袁嘉邈明知道是方桦不会那么好心,或者说这一切是方桦早就算计好的都说不准,明知是个水坑,他还是义无反顾的往下跳了。

“袁嘉邈,你……”郝贝让震的一愣一愣的,她觉得自己糟糕透了的,但袁嘉邈的这番类似于表白的话,让她不知道该怎么办才好了。

“你不用有负担,这纸合同,本就不该存在,现在没有了这个,你如果愿意的话,还可以去我公司里跟着邰辉学点东西,保证按着正常的员工来对待,我也没有爱你爱到没你就得死的地步,只不过觉得我这人还不错,你要是哪天有想结婚的冲动了,我也正好没有合适的对像的话,我们可以凑合一下也未尝不可。”

袁嘉邈说罢,自己也长舒了口气。

对的,就是这样。

你问他爱郝贝吗?

他只能说可能吧。

你问他没了郝贝不能活吗?

他会说,不,能活。

他是一个不相信爱情的人,因为他更加坚信,合适的人在对的时间,走到一起,平稳的生活下去。
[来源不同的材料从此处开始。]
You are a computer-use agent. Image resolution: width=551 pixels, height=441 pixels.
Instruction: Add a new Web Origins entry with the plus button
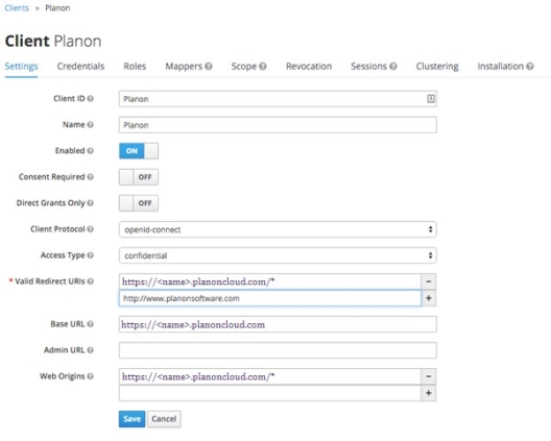[429, 393]
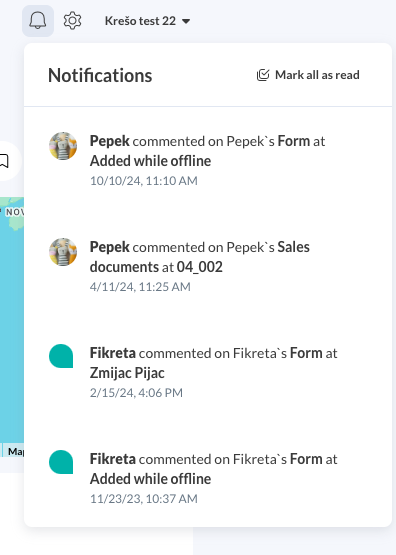Open the notification about 04_002
Image resolution: width=396 pixels, height=555 pixels.
(208, 266)
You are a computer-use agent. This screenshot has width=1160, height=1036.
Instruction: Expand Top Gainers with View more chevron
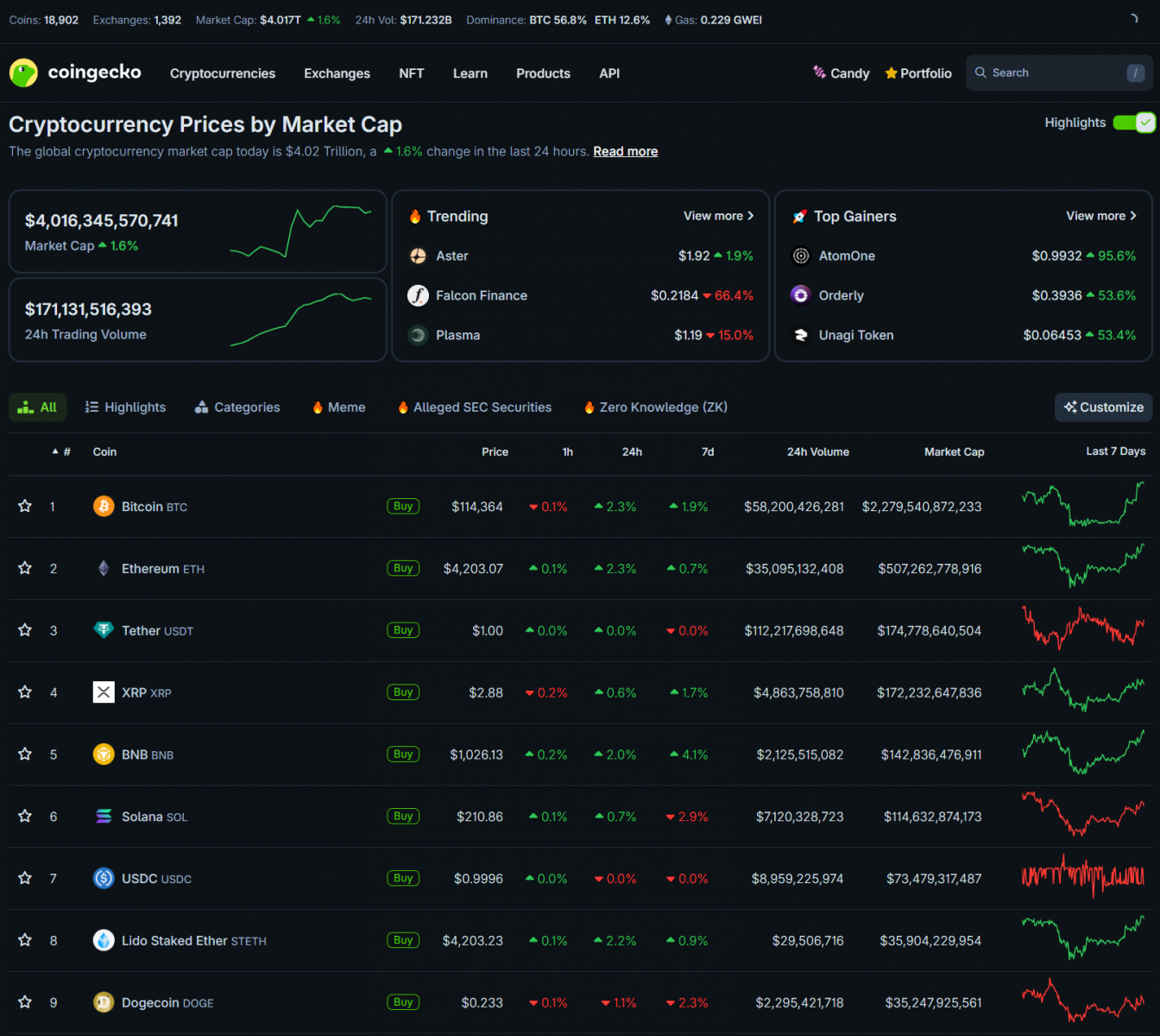(1132, 216)
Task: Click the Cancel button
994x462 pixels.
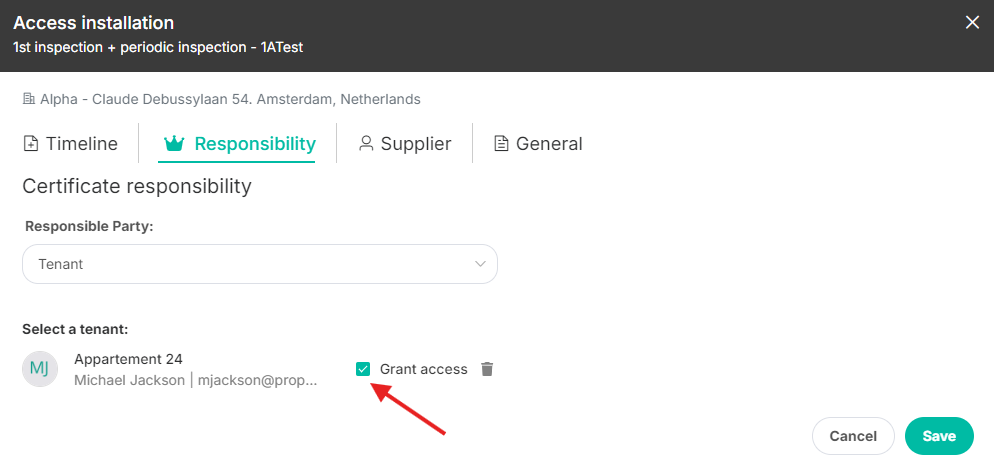Action: click(x=853, y=436)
“袁嘉邈,我……”郝贝不知道该怎么说才好了,最后只说了一句:“谢谢你。”

袁嘉邈伸手揽住她的肩膀笑:“你当然得说谢谢我,不是我的话,你还不知道要被方桦卖给谁呢?你想想啊,卖给我多好,要是卖给什么大老板啊头圆肚肥的,啧啧,想想也是醉了……”

郝贝白了他一眼:“袁嘉邈,你嘴还能再贱一点吗?”

袁嘉邈哈哈大笑,心里是前所未有的畅:“贱一点你就能爱上我的话,那我就能再贱一点……”

“……”郝贝哑然,没话说了。

而另一边,就在他们身后不远处,俩个偷听的女人对看一眼,纷纷扭头。

白洁的母亲和嵇春的母亲都是这所学校的老师,所以俩人从小就认识,却也从小就不对盘。

据白洁说是嵇春嫉妒她。

据嵇春说是白洁嫉妒她。

“啧啧,可真出息了,不好好读书,鬼鬼祟祟的在这儿干嘛呢?”嵇春先出口,一副师长的口吻。

白洁气的咬牙:“你不也一样,没看人家男女朋友在表白啊,你这个嫁不出去的老女人在这儿偷听什么呢……”

“我偷听,我可不是你,偷窥癖!”

“老女人,你说什么呢你,谁偷窥癖了!”

“不是偷窥癖,那是什么,恋兄癖么?”嵇春讥讽的笑着。

说起这个还有个典故,嵇春是有过初恋的人,不巧,初恋对像就是白洁的哥哥,高考前谈的恋爱,那时候白洁才多大点啊,总是跟在俩人屁股后面,要是门关上,她就贴在门板上听。

反正初恋大多都是不成功的,嵇春跟白洁就更加不对付了,白洁大四被挡了一年比别的同学都晚了一年毕业,不巧,挡她的老师正好就是嵇春。

俩人就是水火不相容的那一类,这吵吵的声儿很快就把那边的一对正主儿吸引过来了。